Es richtet sich also nicht die Grundstücksgrenze nach dem Haus, sondern die Bebauung sollte sich nach den Grundstücksgrenzen richten.
Suchen Sie mal am Rand Ihres Grundstücks. Da werden Sie die Grenzpunkte finden.
Eine Grundstücksgrenze dürfen Sie nicht einfach überbauen.
Zur Duldung eines Überbaus steht im Bürgerlichen Gesetzbuch (BGB) unter
§ 912 Überbau; Duldungspflicht
(1) Hat der Eigentümer eines Grundstücks bei der Errichtung eines Gebäudes über die Grenze gebaut, ohne dass ihm Vorsatz oder grobe Fahrlässigkeit zur Last fällt, so hat der Nachbar den Überbau zu dulden, es sei denn, dass er vor oder sofort nach der Grenzüberschreitung Widerspruch erhoben hat.
(2) Der Nachbar ist durch eine Geldrente zu entschädigen. Für die Höhe der Rente ist die Zeit der Grenzüberschreitung maßgebend.
Wie sich das mit der groben Fahrlässigkeit bei Ihnen verhält, kann ich nicht beurteilen. Ich bin auch kein Anwalt.
Zum Überbau sagt auch das Nachbarrecht etwas. Hier ein Auszug aus dem Nachbarrechtsgesetz (NRG) Baden-Württemberg:
§ 7 b Überbau
(1) Darf nach den baurechtlichen Vorschriften unmittelbar an die gemeinsame Grundstücksgrenze gebaut werden, so hat der Eigentümer des Nachbargrundstücks in den Luftraum seines Grundstücks übergreifende untergeordnete Bauteile, die den baurechtlichen Vorschriften entsprechen, zu dulden, solange diese die Benutzung seines Grundstücks nicht oder nur unwesentlich beeinträchtigen. Untergeordnete Bauteile sind insbesondere solche Bestandteile einer baulichen Anlage, die deren nutzbare Fläche nicht vergrößern.
(2) Darf an beiden Seiten unmittelbar an die gemeinsame Grundstücksgrenze gebaut werden, so haben die Eigentümer der benachbarten Grundstücke zu dulden, dass die Gebäude den baurechtlichen Vorschriften entsprechend durch übergreifende Bauteile angeschlossen werden.

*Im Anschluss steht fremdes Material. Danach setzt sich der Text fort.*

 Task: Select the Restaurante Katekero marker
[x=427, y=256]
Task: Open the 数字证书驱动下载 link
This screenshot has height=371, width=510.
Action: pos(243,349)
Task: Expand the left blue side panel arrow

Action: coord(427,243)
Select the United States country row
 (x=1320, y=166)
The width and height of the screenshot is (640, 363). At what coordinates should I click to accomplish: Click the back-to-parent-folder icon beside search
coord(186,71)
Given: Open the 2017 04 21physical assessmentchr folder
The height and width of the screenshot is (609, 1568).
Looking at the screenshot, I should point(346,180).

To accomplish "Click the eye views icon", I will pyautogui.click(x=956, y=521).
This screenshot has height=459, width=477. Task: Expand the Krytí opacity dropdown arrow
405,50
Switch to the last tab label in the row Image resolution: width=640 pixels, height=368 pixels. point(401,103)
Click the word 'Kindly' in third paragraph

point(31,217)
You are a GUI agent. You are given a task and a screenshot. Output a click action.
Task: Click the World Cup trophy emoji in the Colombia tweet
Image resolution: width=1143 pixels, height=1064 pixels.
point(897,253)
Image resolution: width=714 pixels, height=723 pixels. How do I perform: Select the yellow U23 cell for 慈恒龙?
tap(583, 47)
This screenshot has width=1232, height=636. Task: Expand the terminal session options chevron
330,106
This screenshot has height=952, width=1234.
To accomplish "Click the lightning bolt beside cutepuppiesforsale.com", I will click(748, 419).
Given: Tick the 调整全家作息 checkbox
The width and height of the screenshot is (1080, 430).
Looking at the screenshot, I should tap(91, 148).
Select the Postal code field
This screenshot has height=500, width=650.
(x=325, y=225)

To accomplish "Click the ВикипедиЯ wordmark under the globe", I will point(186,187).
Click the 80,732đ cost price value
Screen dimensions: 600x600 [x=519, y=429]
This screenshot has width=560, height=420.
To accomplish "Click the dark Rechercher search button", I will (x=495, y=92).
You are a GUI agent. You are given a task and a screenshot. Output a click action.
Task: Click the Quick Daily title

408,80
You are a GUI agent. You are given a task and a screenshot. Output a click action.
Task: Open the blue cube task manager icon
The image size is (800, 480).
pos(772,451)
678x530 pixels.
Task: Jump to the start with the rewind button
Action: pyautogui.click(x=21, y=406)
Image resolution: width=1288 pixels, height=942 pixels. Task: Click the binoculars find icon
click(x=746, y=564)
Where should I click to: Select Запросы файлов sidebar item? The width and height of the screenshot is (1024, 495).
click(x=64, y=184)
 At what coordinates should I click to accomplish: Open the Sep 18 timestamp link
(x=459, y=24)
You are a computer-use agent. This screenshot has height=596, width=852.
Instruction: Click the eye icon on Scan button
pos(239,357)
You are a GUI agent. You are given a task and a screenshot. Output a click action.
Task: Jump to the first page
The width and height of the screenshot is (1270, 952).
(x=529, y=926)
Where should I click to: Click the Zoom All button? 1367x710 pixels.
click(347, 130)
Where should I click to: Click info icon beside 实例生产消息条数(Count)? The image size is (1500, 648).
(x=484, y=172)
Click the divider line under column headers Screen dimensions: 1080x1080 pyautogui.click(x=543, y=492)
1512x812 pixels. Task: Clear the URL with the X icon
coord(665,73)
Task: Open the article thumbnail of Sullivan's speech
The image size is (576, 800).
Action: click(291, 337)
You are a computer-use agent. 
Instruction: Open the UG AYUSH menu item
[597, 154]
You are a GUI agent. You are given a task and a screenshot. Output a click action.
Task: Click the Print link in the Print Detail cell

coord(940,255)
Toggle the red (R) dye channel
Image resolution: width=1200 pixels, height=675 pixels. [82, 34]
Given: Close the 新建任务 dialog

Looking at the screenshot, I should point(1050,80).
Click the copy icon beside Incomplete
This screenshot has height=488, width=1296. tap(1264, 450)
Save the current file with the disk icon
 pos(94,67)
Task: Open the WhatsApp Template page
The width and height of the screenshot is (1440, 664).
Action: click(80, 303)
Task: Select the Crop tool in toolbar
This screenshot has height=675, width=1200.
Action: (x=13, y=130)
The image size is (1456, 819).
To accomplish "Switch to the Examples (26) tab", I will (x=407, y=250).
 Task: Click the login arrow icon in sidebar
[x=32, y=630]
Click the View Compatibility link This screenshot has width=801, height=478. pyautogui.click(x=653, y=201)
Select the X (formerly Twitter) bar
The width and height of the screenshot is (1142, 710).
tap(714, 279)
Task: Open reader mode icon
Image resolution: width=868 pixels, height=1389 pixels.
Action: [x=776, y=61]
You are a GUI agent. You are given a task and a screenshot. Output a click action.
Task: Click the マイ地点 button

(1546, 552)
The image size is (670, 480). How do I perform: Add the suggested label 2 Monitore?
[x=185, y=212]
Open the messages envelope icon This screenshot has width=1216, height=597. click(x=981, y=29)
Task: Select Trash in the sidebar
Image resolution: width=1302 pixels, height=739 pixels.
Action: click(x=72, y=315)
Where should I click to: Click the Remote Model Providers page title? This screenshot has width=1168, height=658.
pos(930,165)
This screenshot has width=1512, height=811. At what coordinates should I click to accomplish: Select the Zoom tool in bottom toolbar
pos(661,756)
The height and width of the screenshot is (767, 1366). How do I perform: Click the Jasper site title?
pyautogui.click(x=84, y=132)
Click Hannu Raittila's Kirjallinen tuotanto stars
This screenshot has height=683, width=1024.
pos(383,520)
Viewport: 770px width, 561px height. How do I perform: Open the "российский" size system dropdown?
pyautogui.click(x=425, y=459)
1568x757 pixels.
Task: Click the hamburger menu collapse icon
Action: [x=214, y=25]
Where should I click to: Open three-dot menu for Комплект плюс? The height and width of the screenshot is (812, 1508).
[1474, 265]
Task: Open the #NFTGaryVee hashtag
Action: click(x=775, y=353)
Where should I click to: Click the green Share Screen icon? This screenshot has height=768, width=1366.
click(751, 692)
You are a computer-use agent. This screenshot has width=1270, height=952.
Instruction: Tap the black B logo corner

(3) Der Eigentümer des Gebäudes, von dem Bauteile übergreifen, hat dem Eigentümer des Nachbargebäudes den durch den Anschluss nach Absatz 2 entstandenen Schaden zu ersetzen. Auf Verlangen des Berechtigten ist vor Beginn dieser Maßnahme eine Sicherheitsleistung in Höhe des voraussichtlich entstehenden Schadens zu leisten.
Falls Sie in einem anderen Bundesland wohnen, schauen Sie in das dort gültige Gesetz.
Ob das Gericht Ihre Fassade als zu duldendes untergeordnetes Bauteil ansieht, bleibt abzuwarten.
Was den Zutritt auf das Nachbargrundstück für Reparaturen u.ä. angeht, so steht dazu im NRG:
§ 7 c Hammerschlags- und Leiterrecht
(1) Kann eine nach den baurechtlichen Vorschriften zulässige bauliche Anlage nicht oder nur mit erheblichen besonderen Aufwendungen errichtet, geändert, unterhalten oder abgebrochen werden, ohne dass das Nachbargrundstück betreten wird oder dort Gerüste oder Geräte aufgestellt werden oder auf das Nachbargrundstück übergreifen, so haben der Eigentümer und der Besitzer des Nachbargrundstücks die Benutzung insoweit zu dulden, als sie zu diesen Zwecken notwendig ist.
(2) Die Absicht, das Nachbargrundstück zu benutzen, muss dem Eigentümer und dem Besitzer zwei Wochen vor Beginn der Benutzung angezeigt werden.
Ist der im Grundbuch Eingetragene nicht Eigentümer, so genügt die Anzeige an den unmittelbaren Besitzer, es sei denn, dass der Anzeigende den wirklichen Eigentümer kennt. Die Anzeige an den unmittelbaren Besitzer genügt auch, wenn der Aufenthalt des Eigentümers kurzfristig nicht zu ermitteln ist.
(3) Der Eigentümer des begünstigten Grundstücks hat dem Eigentümer des Nachbargrundstücks den durch Maßnahmen nach Absatz 1 entstandenen Schaden zu ersetzen. Auf Verlangen des Berechtigten ist vor Beginn der Benutzung eine Sicherheit in Höhe des voraussichtlich entstehenden Schadens zu leisten.